Giovanni Ribisi  dans le rôle de Parker Selfridge, l’administrateur général des opérations minières, également un des méchants du film.

Joel Moore : Norman « Norm » Spellman, un scientifique dont le but est d’étudier la flore et la faune de Pandora. Il arrive sur la planète en même temps que Jake Sully et dirige également un avatar. Parlant couramment le Na’vi, il est censé mener les contacts diplomatiques avec la population indigène mais il s’avère rapidement que Jake est mieux placé que lui pour cela.

Matt Gerald : Caporal Lyne Wainfleet. Dileep Rao : Dr Max Patel, un scientifique travaillant sur le programme Avatar.
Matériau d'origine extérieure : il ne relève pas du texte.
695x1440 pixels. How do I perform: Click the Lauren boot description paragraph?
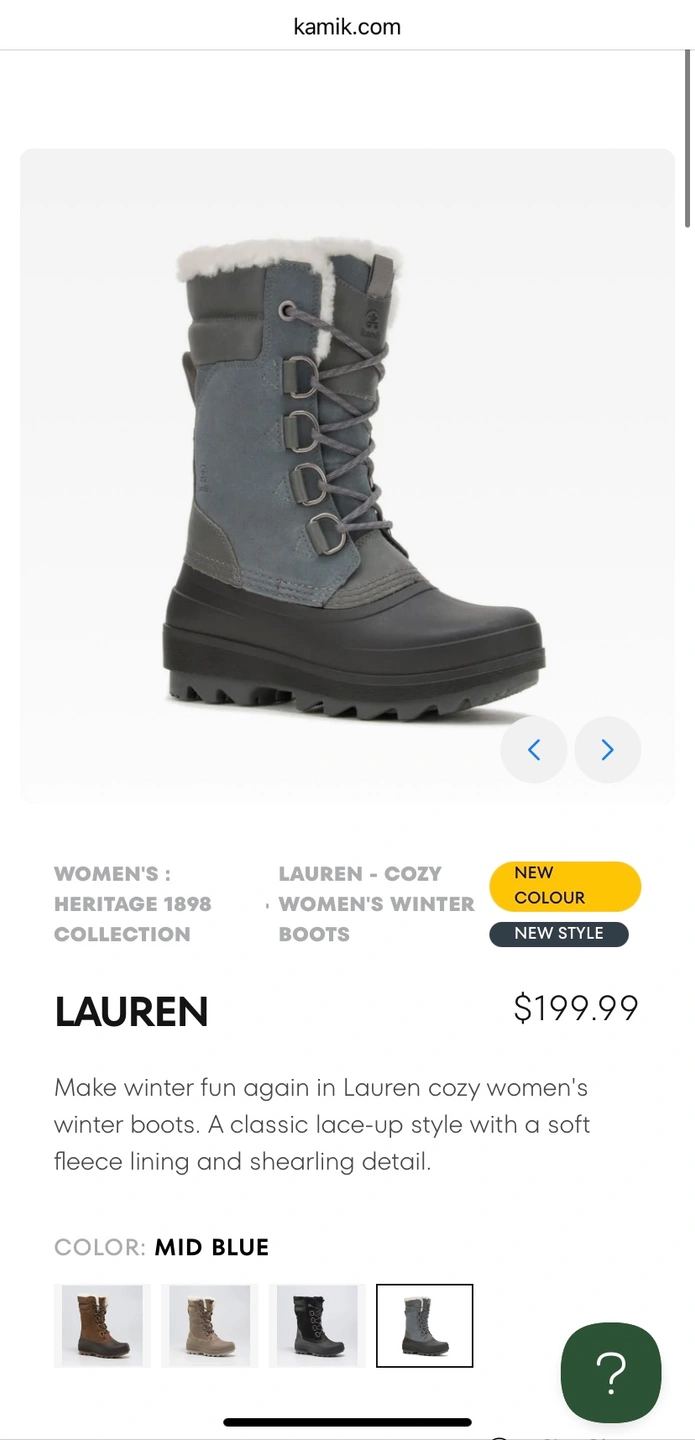(x=322, y=1125)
Na'vi Zoë Saldana joue Neytiri, le personnage féminin principal du film. Zoë Saldana (dans le rôle de Neytiri, protagoniste féminine du film, princesse des Omaticaya, qui sauve Jake Sully et l’introduit dans le clan. Zoë Saldana n’apparait dans le film que sous l’aspect de son avatar, donnant vie aux images de synthèse grâce au perfectionnement de la technique de performance .
Saldana est une actrice américaine d’origine caribéenne connue notamment pour ses rôles dans Drumline (2002), puis dans Pirates des Caraïbes : La Malédiction du Black Pearl (2003) et enfin dans Star Trek (2009).
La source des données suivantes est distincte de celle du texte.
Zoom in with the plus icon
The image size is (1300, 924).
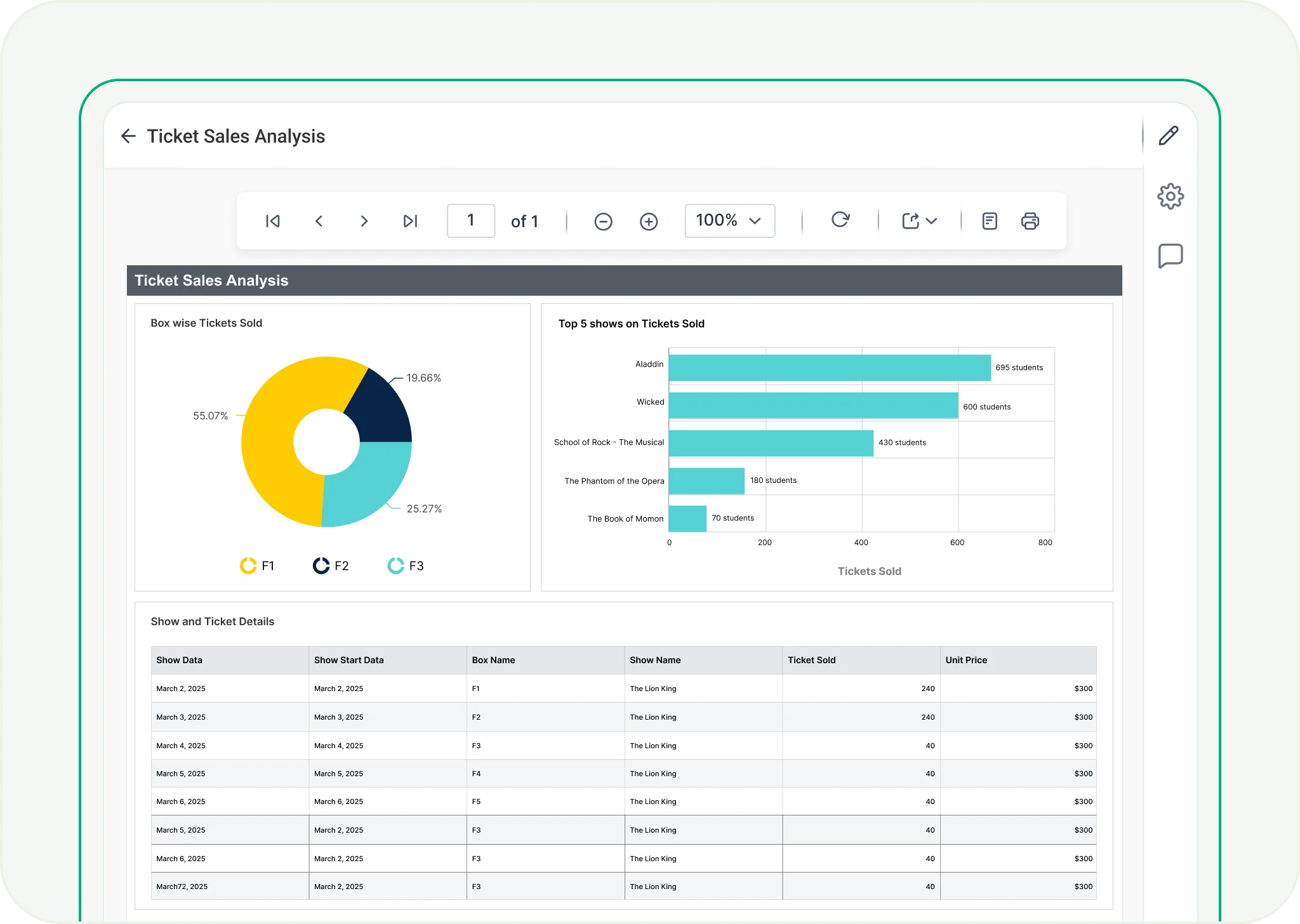coord(648,221)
Wes Studi dans le rôle d’Eytukan, le chef du clan Omaticaya, père de Neytiri et compagnon de Mo’at. Acteur américain d’ascendance amérindienne surtout connu pour ses rôles d’indien, comme le guerrier Pawnee dans Danse avec les loups, le perfide Magua dans Le Dernier des Mohicans (1992) et Geronimo de Walter Hill en 1993.
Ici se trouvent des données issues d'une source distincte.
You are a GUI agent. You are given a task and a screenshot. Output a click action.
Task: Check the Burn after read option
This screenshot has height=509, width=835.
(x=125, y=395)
CCH Pounder : dans le rôle de Mo’at, la leader spirituel des Omaticaya, mère de Neytiri.
Actrice américaine d’origine guyanienne surtout connue pour ses rôles à la télévision, interprétant le détective Claudette Wyms dans la série The Shield et le Dr Angela Hicks dans la série Urgences.
Son rôle le plus célèbre est celui de Brenda, en 1988, dans le Bagdad Café (Out of Rosenheim) de Percy Adlon.

Laz Alonso :dans le rôle de Tsu’tey, le futur chef de la tribu, l’ancien promis de Neytiri, et ancien ennemi de Jake (qu’il considère comme « frère » à la fin du film).